WHAT IS ASKED:
Identify every line in the material below that contains the word "screenshot", and copy each such line in full.

**** LISTED RECORDS ****

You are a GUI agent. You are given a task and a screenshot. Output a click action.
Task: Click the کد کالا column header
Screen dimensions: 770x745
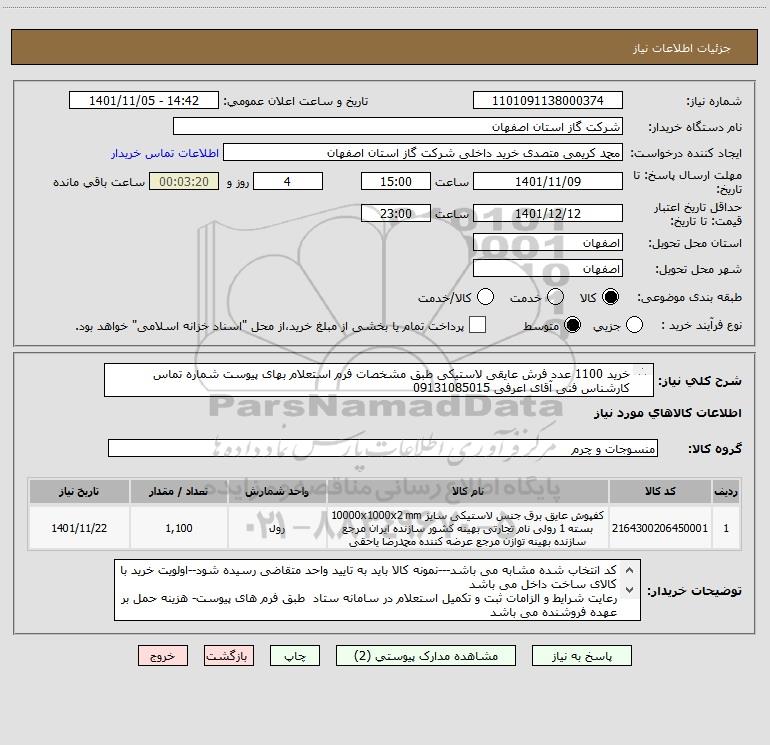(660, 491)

****
**** LISTED RECORDS ****

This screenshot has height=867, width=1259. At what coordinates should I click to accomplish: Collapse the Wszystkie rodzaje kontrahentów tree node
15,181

****

SOLUTION BELOW:
You are a GUI agent. You are given a task and a screenshot. Output a click action.
This screenshot has height=867, width=1259. At what coordinates should I click to accomplish: Collapse the Wszystkie rodzaje kontrahentów tree node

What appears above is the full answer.